J’ai vu récemment un patient adressé par son médecin traitant pour une dyspnée et des précordialgies d’effort survenant depuis 48 heures.
Ce patient pléthorique de 76 ans est suivi par une consœur cardiologue pour une cardiopathie assez mal définie, mais n’ayant pas fait parler d’elle depuis quelques années. Comme le généraliste n’arrivait pas à la joindre, il me l’a envoyé assez rapidement.
Sur le coup, j’ai aussitôt pensé à une décompensation d’une insuffisance cardiaque, avec signes à l’effort.
Mais je ne retrouvais rien à l’examen : pas de sibilants, pas de crépitants, pas de souffle, des mollets souples et indolores, à peine des petits œdèmes des chevilles, prédominants à droite.

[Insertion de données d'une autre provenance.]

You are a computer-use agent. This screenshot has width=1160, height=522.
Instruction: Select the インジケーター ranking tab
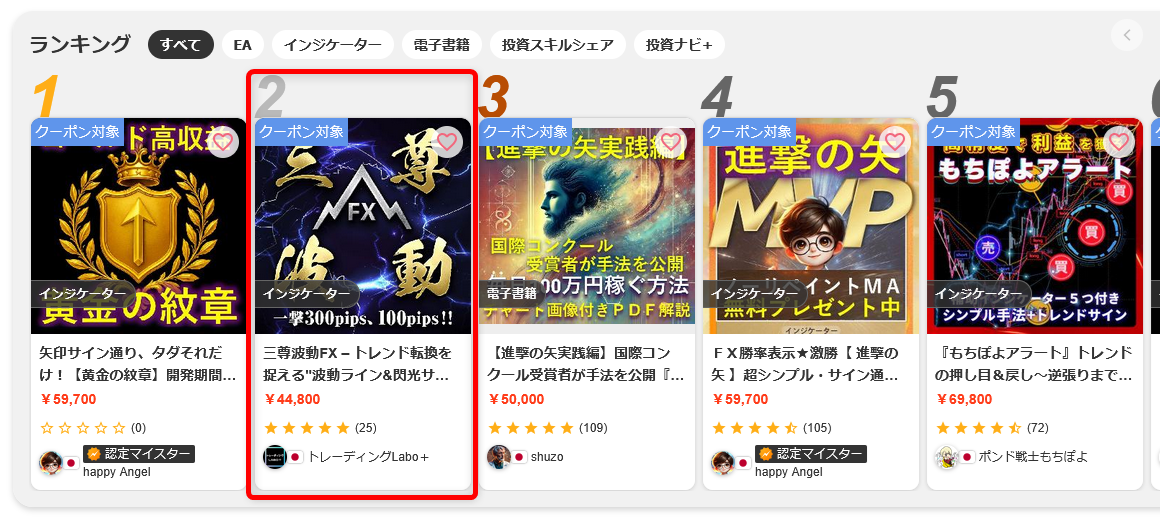[x=333, y=44]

L’ECG montrait toutefois des ondes Q en territoire inférieur, possible séquelle d’un épisode passé inaperçu depuis le dernier ECG de la consœur. A l’échographie cardiaque, pas d’anomalie majeure. Le patient ne ressentait plus rien, ni essoufflement, ni la barre épigastrique récidivante depuis 48h.
Bon, comme j’avais à portée de main un vélo et une console d’épreuve d’effort, je me suis dit, soyons joueurs, et essayons de provoquer la scène clinique à l’effort. J’ai eu une pensée fugace pour Saint Goscinny, que tous les cardios qui mettent un patient sur le vélo ne manquent pas d’invoquer surtout si ils font l’examen isolés, en fin de samedi matin. Bon, je ne prenais pas non plus de gros risque étant donné la présence d’infirmières à l’étage, à portée de téléphone. Mais enfin, quand même….

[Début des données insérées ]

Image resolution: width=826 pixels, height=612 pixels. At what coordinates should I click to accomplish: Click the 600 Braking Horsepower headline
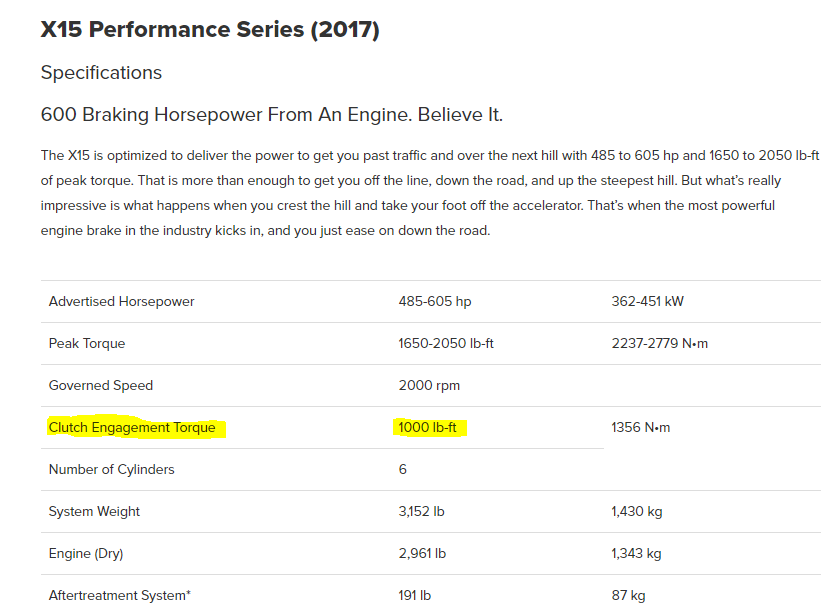(x=271, y=115)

Le patient pédale quelques minutes, et des tas de vilaines extra-systoles ventriculaires isolées, puis pairées apparaissent sur le tracé qui ne s’est par ailleurs pas modifié. Puis le patient ressent « sa douleur » et est passablement essoufflé.
Je l’arrête immédiatement, le patient n’a pas fait 30 W, pas bon… L’absence de modification du segment ST pouvant être due à une maladie coronaire tellement diffuse et sévère, qu’elle les annule. Après quelques seconde, les extrasystoles disparaissent, puis les symptômes.
J’appelle le généraliste et on l’adresse immédiatement dans le service de cardio le plus proche, là ou travaille d’ailleurs son cardiologue traitant.
Le coronarographiste me rappelle environ 1 heure plus tard: le patient avait une sténose critique sur l’interventriculaire ostiale et une coronaire droite occluse. Peut-être qu’il faudra le ponter…
Merci Saint Goscinny et surtout merci à la recherche pointilleuse de l’anamnèse que mes vieux maîtres de cardio m’ont faite rentrer dans la tête à grands coups de stéthoscope. Écouter et interroger, c’est 90% du travail du cardiologue. Ne pas le faire, c’est 90% de cimetière pour les patients qui ont quelque chose.
Toujours se méfier de toute symptomatologie survenant à l’effort, toujours suspecter toute douleur/constriction/barre/brûlure/engourdissement/etc survenant dans cette circonstance au dessus du nombril! (en dessous, c’est plutôt une artériopathie)
la cardio est simple quand on est ordinairement rigoureux,je n’arrive pas à comprendre l’échec fréquent de la diffusion de cette culture ( quelques aigreurs urgentistes pendant les fetes..)
« Écouter et interroger, c’est 90% du travail du cardiologue. »
Amen. Selon moi, du médecin en général. Les meilleurs médecins que je connais savent écouter. Ca ne veut pas dire laisser les gens se lamenter non plus, ne confondons pas.